**What is expected:** Looking at the material below, work out how many of its lines hold the string "agent". Give that figure alone.

**Extracted information:**
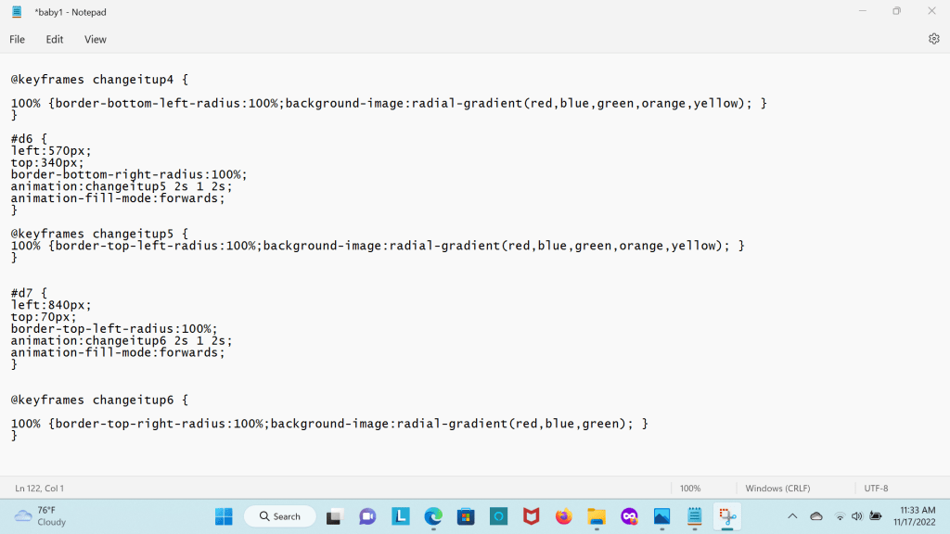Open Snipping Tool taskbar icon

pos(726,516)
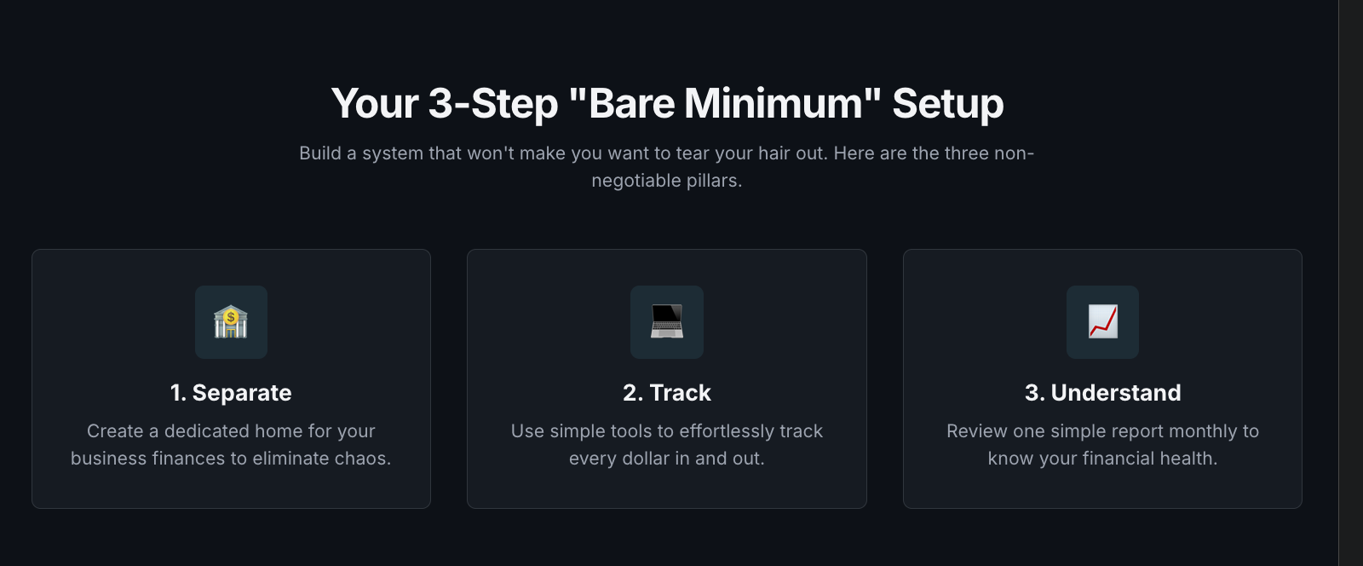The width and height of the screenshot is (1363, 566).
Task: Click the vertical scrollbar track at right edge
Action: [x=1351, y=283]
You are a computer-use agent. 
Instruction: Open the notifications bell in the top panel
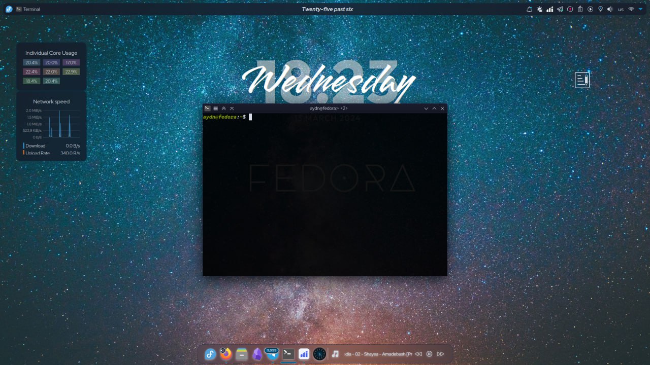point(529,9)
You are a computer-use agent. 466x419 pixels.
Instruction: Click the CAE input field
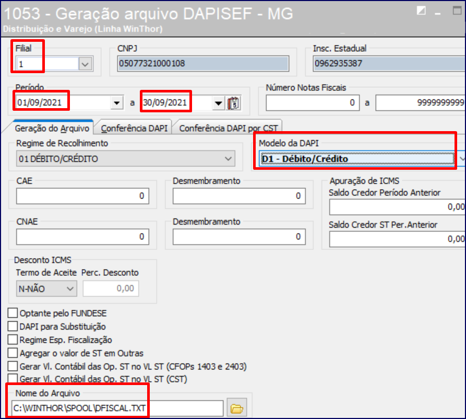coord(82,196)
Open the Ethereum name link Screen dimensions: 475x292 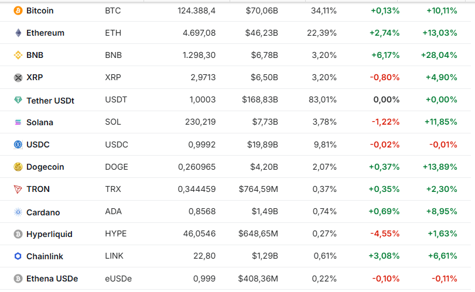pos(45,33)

**Written response:** 2